Lorsque la mer est grosse ou si les hommes sont trop faibles pour aller pécher, ils n'ont plus rien à manger.

Mère Courage: Mary vit seule avec ses huit enfants et en attend un neuvième.

Son mari est décédé il y a quelques mois et elle s'occupe seule de la famille. En attendant le petit dernier.

Le point d'eau le plus proche est à une heure de marche. Les champs sont secs car il n'a pas plu depuis des mois.

Stress hydrique: c'est quand il n'y a plus d'eau. Les seules sources pérennes sont de maigres filets qu'il faut utiliser pour la boisson, la toilette, la cuisine...
Ce sont les enfants qui sont de corvée d’eau, parfois il faut marcher une à deux heures pour arriver à la source. Autant d’heures perdues pour l’éducation, la lecture ou le développement personnel. L’accès à l’eau potable est pourtant un droit humain fondamental, reconnu par l’observation Générale N° 15 des Nations Unies de novembre 2002 qui précise que « le droit à l’eau garantie à chaque être humain de disposer pour son usage personnel et domestique d’une eau abordable, accessible et saine, en quantité suffisante et de qualité acceptable«
L’autre problème majeur de la région, c’est la déforestation. Les habitants n’ont souvent aucune autre source de revenus que le charbon de bois. Tous sont convaincus des dangers du déboisement, et tous savent que plus l’on coupe les arbres moins l’eau s’infiltre dans le sol. Le lien est clairement établis dans tous les esprits entre perte du couvert végétal et épuisement des sources. Pourtant, les besoins à court terme, la nécessite de nourrir ses proches font que des centaines de familles dépendent de la fabrication de charbon uniquement pour leur survie.

Fabrication du charbon de bois. Des millions d'haïtiens font leur cuisine au charbon. Il faut d'urgence introduire d'autres technologies, subventionner le gaz ou l'électricité.

Il reste moins de 2% du couvert végétal du pays.

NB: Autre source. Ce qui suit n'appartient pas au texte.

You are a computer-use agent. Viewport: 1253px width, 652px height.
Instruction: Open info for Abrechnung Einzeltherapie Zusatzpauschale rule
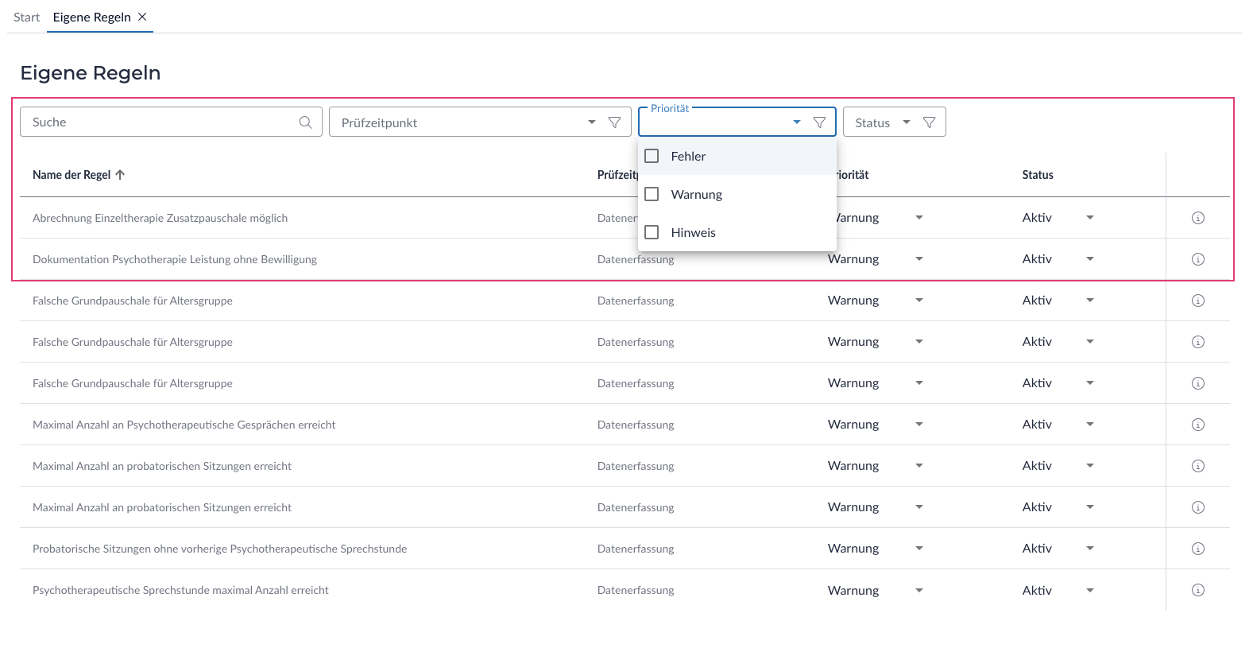1197,218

Consternation: ils découvrent que des inconnus ont abattus un Mapou centenaire à la sortie de leur village.
Peut-on encore sauver Haïti? J’en suis convaincu (sinon je ne serai pas là!) mais je crois qu’il faut vraiment mettre le paquet et vite car dans certaines régions le point de non retours est atteint: pour faire pousser des arbres il faut au moins un peu de terre. C’est aussi bien évidement un problème social et économique. Il faut mettre fin à la misère pour que les gens aient une autre alternative que le charbon. Cela ne peut se faire qu’au prix d’un effort massif de la communauté internationale et d’une mobilisation de tous les haïtiens.